Like Mrs. May and Orual—I finally saw truth.
I saw. That this life isn’t mine. It never has been. When had I taken such obstinate control? When had I forgotten that He is God? When had I forgotten that He can do whatever in the world He likes?
I stood there in the bathroom. And cried. But—miracle of miracles—this time not in anger at God’s cruelty. Rather, in humility at His grace.
Peter found me there. He shuffled into the bathroom, eyes barely cracked.
“I’ve had an epiphany,” I told him. “I get it now.”
His brow furrowed with sleepy skepticism.
“Okay,” he said. “Can we talk about it in the morning?” And he headed back to bed.
I would be lying if I said that everything was downhill from there. Certainly not. In fact, life kept kicking us in the gut. For the next several years. No, the pain didn’t go away. But in that marvelous moment in front of the mirror. Thank God. My anger finally did. Finally.
Of course, the infertility did not go away. However, God showed us great mercy in healing us enough to adopt. God gave us two children to love dearly. God could have killed us for our ingratitude for what we had. Instead he lovingly brought us forward.
We must all be mindful that God has shown us great mercy. Some of us cry out for the good things we want as if it was a cry for justice. However, ultimate justice is not what any of us wants. God is just in destroying this world through a flood. God is just in turning Lot’s wife to a pillar of salt just because she looked back. God is just when he destroys Canaan for their sin. God is just when he sends Israel into exile. God is just when he kills Ananias and Sapphira for lying to him. We should all be killed horribly for our wayward lives. We take our own desperate condition too lightly and we misunderstand God’s holiness when we shake a fist at God. God has shown us all great mercy.
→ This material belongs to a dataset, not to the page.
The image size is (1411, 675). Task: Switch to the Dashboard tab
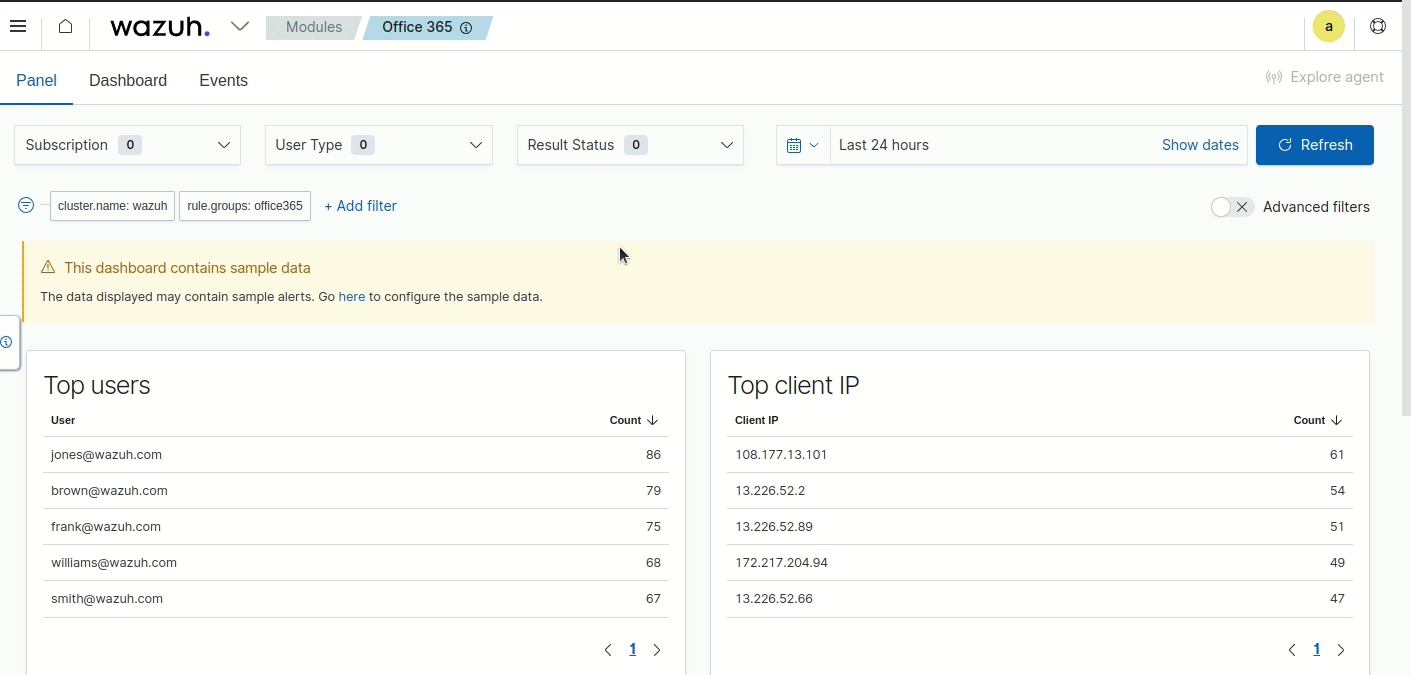pos(128,80)
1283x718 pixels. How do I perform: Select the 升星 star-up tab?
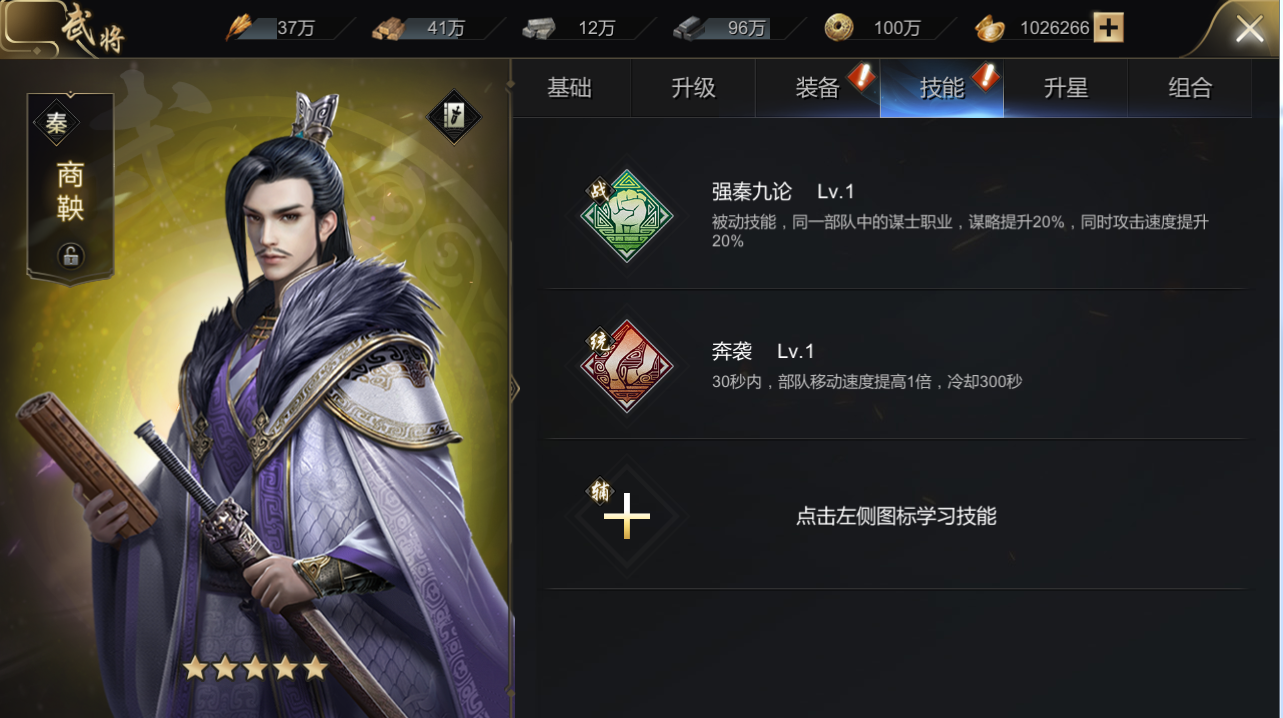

However, God wants to show us mercy even in the areas where we may feel a lifelessness or barrenness has set in. A barren season in our lives can lead to apathy and depression. Apathy is that feeling when we lose interest in our activities, our friends, or even our own lives. We can obscure it by creating a false mask of happiness which we present to others, but doing that is the definition of hypocrisy. We need to process our cognitive, affective, and behavioral reactions to the barren periods in our lives. Then we need to discolse our true condition to God, friends, and family. We were designed to struggle through life together – not in isolation. The faithful, barren women in the Bible cried out to God in their despair. They cried out to their husbands and wept with their friends. Then, if God showed them mercy the whole community rejoiced with them.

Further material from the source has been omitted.